3.1.3. the exclusion of more than 5% of the subjects from the study or the lack of over 10% of the values for blood concentration of the drug resulting from administration of each drug product will not be accepted.


a) chart must be presented, containing individual values, average (arithmetic and geometric), standard deviation and variation coefficient of all the pharmacokinetic parameters related to the administration of the test and reference drug products;

b) it is recommended that the ASC0-t e Cmax parameters be transformed into natural logarithm, since, in general, the distribution of the transformed data is closer to a normal distribution in relation to the data not transformed. Justifications must be presented in the cases where it was chosen to carry out the statistical analysis in original scale data;

c) analysis of variance (ANOVA) of the pharmacokinetics parameters ASC0-t and Cmax must be carried out in order to evaluate the effects of sequence, of subjects, of period and of treatment. In addition, the ANOVA chart must be presented, containing source, degree of freedom, sum of squares, average square, F statistic, p figure and the intra and inter individual variation coefficients;

d) it is necessary to build a 90 % confidence interval (CI) for the ratio between the means of the values obtained with the test and the reference drug products, for the ASC0-t- and Cmax parameters. The CI antilogarithm obtained constitutes the CI of 90% for the ratio of the geometrical averages of the parameters

(ASC0-t teste/ ASC0-t referência e Cmax teste/ Cmax referência)

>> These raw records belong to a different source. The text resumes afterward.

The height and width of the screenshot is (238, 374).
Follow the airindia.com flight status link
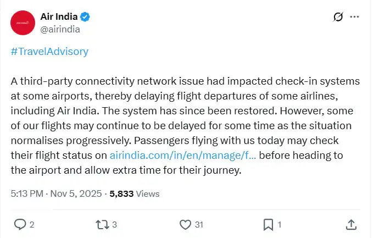[x=183, y=156]
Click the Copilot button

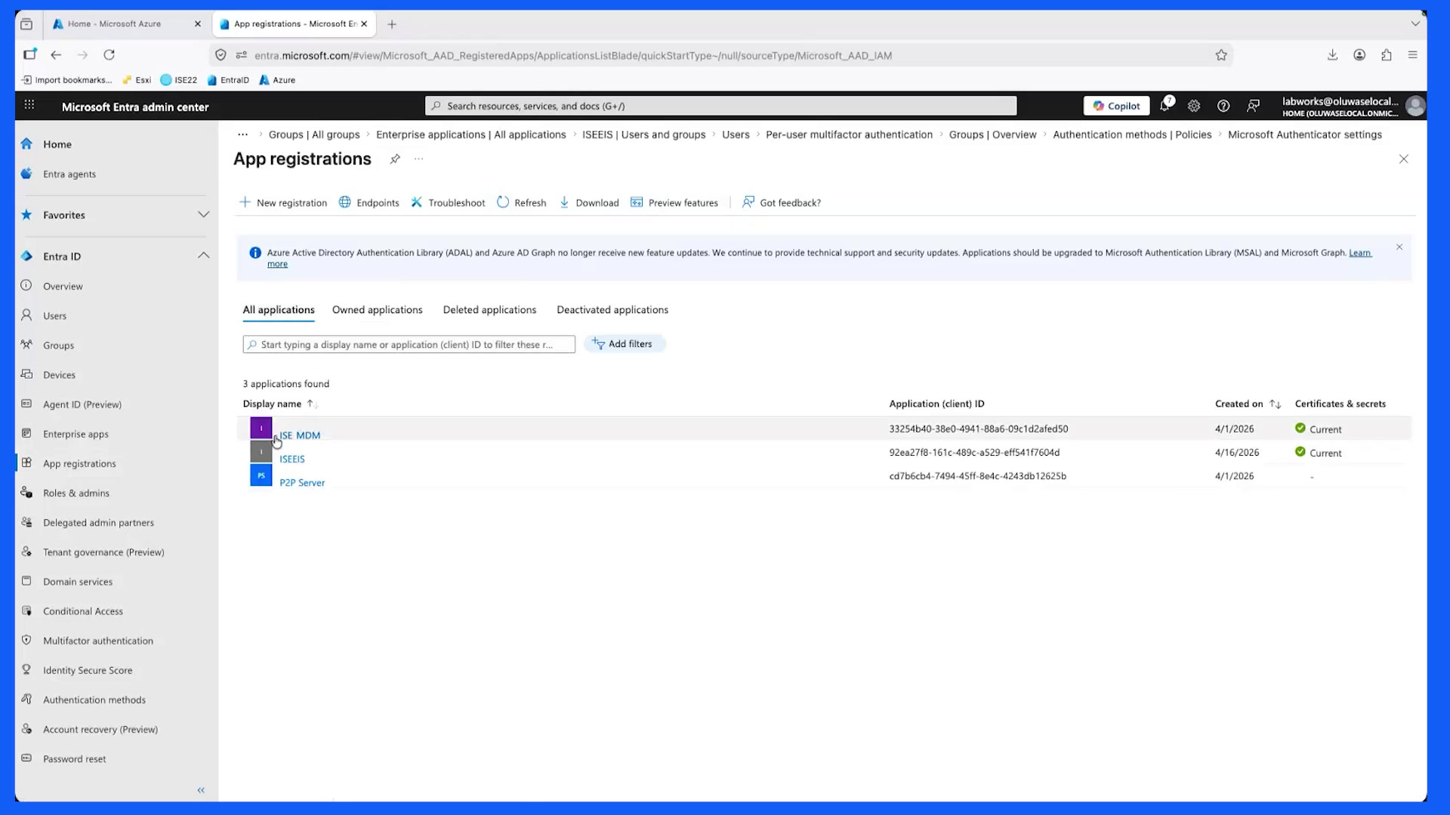point(1116,106)
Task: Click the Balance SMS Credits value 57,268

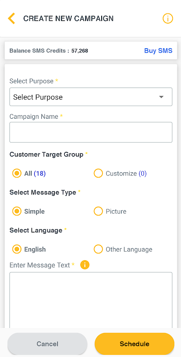Action: 80,50
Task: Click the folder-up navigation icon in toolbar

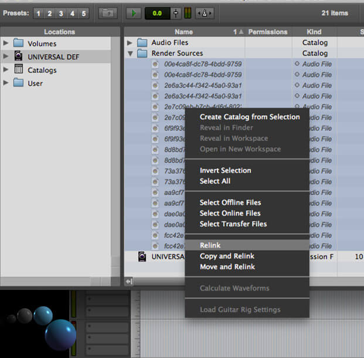Action: pos(108,12)
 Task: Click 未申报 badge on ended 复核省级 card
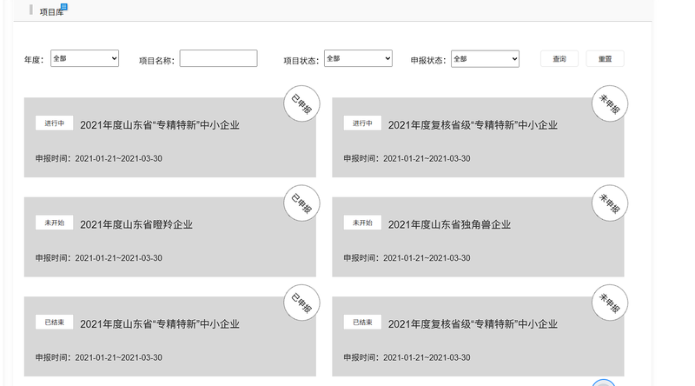(x=610, y=303)
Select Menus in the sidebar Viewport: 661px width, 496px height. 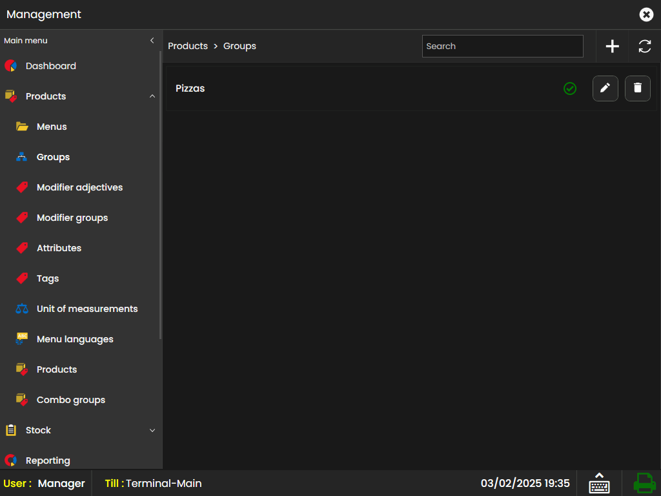click(x=52, y=127)
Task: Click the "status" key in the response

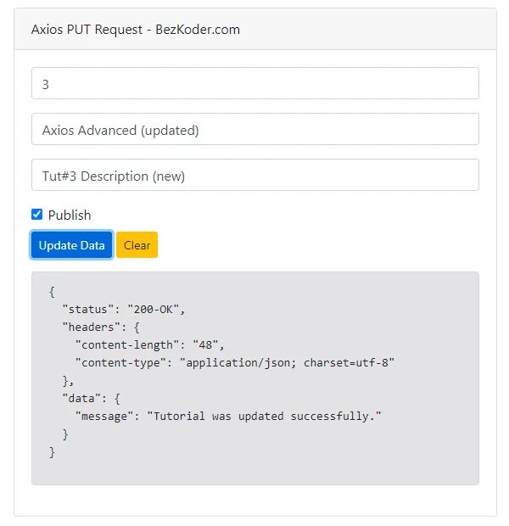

The construction of this CI must be based on the residual average square of the ANOVA obtained according to item c;

e) Tmax is analyzed as the individual difference: test(-)reference, building a 90% CI, using nonparametric test;

f) two drug products are considered bioequivalents when the 90% CI for the following ratios: ASC0-t test/ASC0-ref and Cmax test/Cmax ref between the means the pharmacokinetic parameters of test and reference are between 80 and 125%. Other limits of the 90% CI for Cmax, previously established in the protocol, may be accepted with scientific justifications. When clinically relevant, Tmax is also to be considered;

e) this CI based method is equivalent to the procedure of two corresponding one-sided tests with no hypothesis of bioequivalence, with a level of significance of 5% (µ=0,05);
f) for drugs presenting low therapeutic range, such as carbamazepine, ASC0-t, Cmax and Tmax parameters must be employed in bioequivalence assessment; for valproic acid, clindamycin and others, a 95% CI must be adopted;

g) validated statistical programs must be used;

h) whenever necessary, appropriate statistical models, depending on the kind of bioequivalence study (for example, of multiple doses), must be employed;

i) in cases of subjects presenting different behavior on the absorption parameters, in relation to the other subjects, their exclusion from the study must be justified. The results of the study must be presented with and without the inclusion of their data.

j) inform software programs used for the statistical analysis of the data.